Rows:
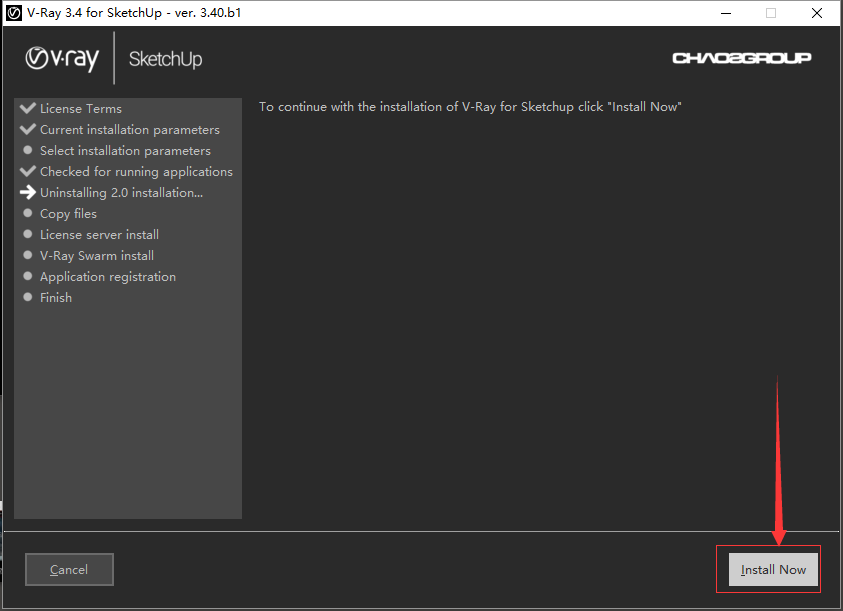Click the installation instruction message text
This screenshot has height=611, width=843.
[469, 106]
...
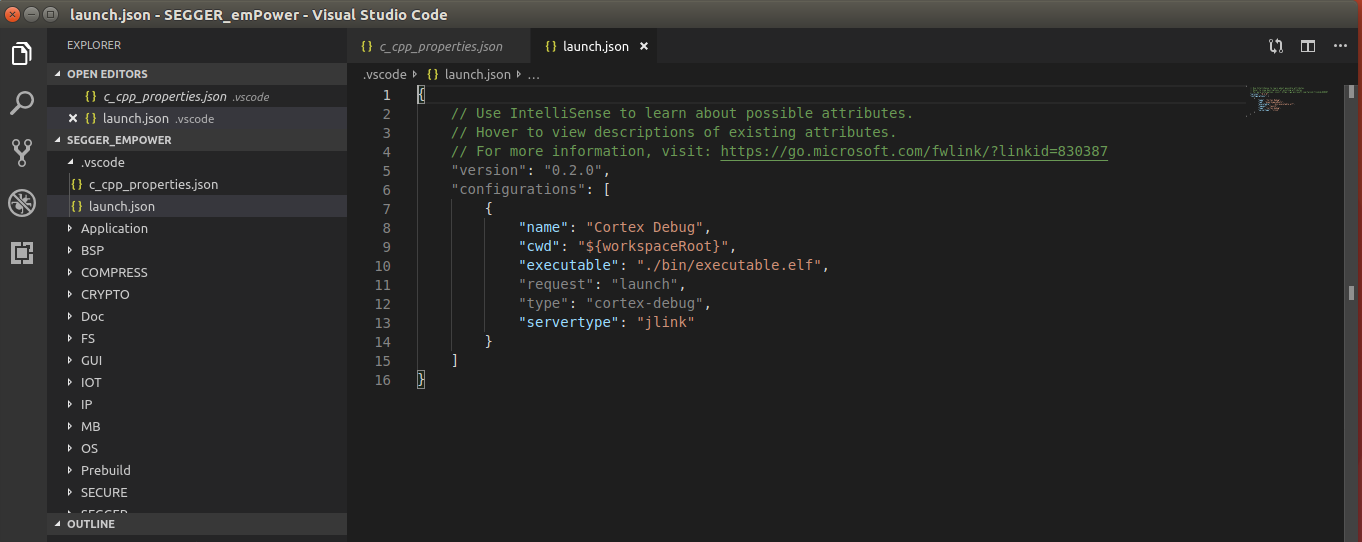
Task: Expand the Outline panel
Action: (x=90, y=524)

Task to complete:
Pull out each line from the entries above that contains the word "screenshot".

Solution to the problem:
This screenshot has height=611, width=843.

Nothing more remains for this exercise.